# PC won't power up after RAM install



## wildernessguy (Nov 3, 2009)

My friend has a Gateway FX530B and he tried upgrading the RAM from 1gb to 2gb. First, his mistake. He tried adding a single 1 GB RAM when the computer requires two RAM cards upgraded at the same time. After he installed the single RAM, he tried booting up. The motherboard's power light is on, and the lighted power button lights up, but nothing else happens. The fans spins for a second, and then stops. The computer makes absolutely no sound (so the hard drive or anything else isn't being accessed). 

This problem continued after removing the new RAM and trying with the original RAM. He even moved both RAM cards to the second bay (black & black tabs to white & white tabs). I removed the battery on the motherboard for five minutes, replaced and tried again and that didn't help. There was no cmos "clip" that I could see to reset that way.

Any suggestions would be appreciated. I would just take it into a shop or buy a new computer, but he can't afford that.


----------



## Wrench97 (May 10, 2008)

What specific ram sticks did he purchase?
Specs


> Memory Support Note: The motherboard does not support memory higher than 667 MHz.
> Four memory slots support the following:
> 
> * DDR2 667/533 MHz SDRAM DIMMs
> ...


Make sure the sticks are installed in the correct orientation the key(slot in the ram stick) is off set to one side, then make sure the old sticks are fully seated do not rely on the clips engaging that they are fully in the slot.


----------



## wildernessguy (Nov 3, 2009)

wrench97 said:


> What specific ram sticks did he purchase?
> Specs
> 
> 
> Make sure the sticks are installed in the correct orientation the key(slot in the ram stick) is off set to one side, then make sure the old sticks are fully seated do not rely on the clips engaging that they are fully in the slot.


I have no idea what the specs of the RAM were... he was told it would work and was given it by someone. Now we're trying to just get the computer to boot with the old RAM. I applied quite a bit of pressure, so I don't think that is the problem.


----------



## Wrench97 (May 10, 2008)

Did you check that the key is lined up correctly?
I just had one last week the owner installed a stick in backwards, even had the clips locked in.

Remove both sticks, attempt to boot make sure it beeps to tell you their is no ram installed. Then try installing one stick at a time, in the slot closest to the CPU.


----------



## wildernessguy (Nov 3, 2009)

wrench97 said:


> Did you check that the key is lined up correctly?
> I just had one last week the owner installed a stick in backwards, even had the clips locked in.
> 
> Remove both sticks, attempt to boot make sure it beeps to tell you their is no ram installed. Then try installing one stick at a time, in the slot closest to the CPU.


Alright, he tried booting after removing both the RAM sticks and still got nothing. No signal to the monitor... the only things that happen are the lights on the motherboard and the power switch light up and the fan spins for a second.


----------



## Tyree (May 10, 2009)

Were any beeps when booting with no RAM installed. A repeated single beep should be heard from the Mobo speaker.


----------



## wildernessguy (Nov 3, 2009)

Tyree said:


> Were any beeps when booting with no RAM installed. A repeated single beep should be heard from the Mobo speaker.

> Collected data

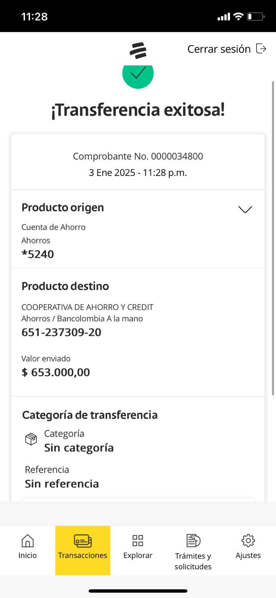The width and height of the screenshot is (276, 598).
Task: Tap the category package box icon
Action: (x=31, y=439)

> List of tasks
1. Please set down the part of the RAM thread starting with "This problem continued" and going on through "reset that way.".
2. Name each distinct user who posts in the RAM thread.

> Exercise answers
1.
This problem continued after removing the new RAM and trying with the original RAM. He even moved both RAM cards to the second bay (black & black tabs to white & white tabs). I removed the battery on the motherboard for five minutes, replaced and tried again and that didn't help. There was no cmos "clip" that I could see to reset that way.

2.
wildernessguy
Wrench97
Tyree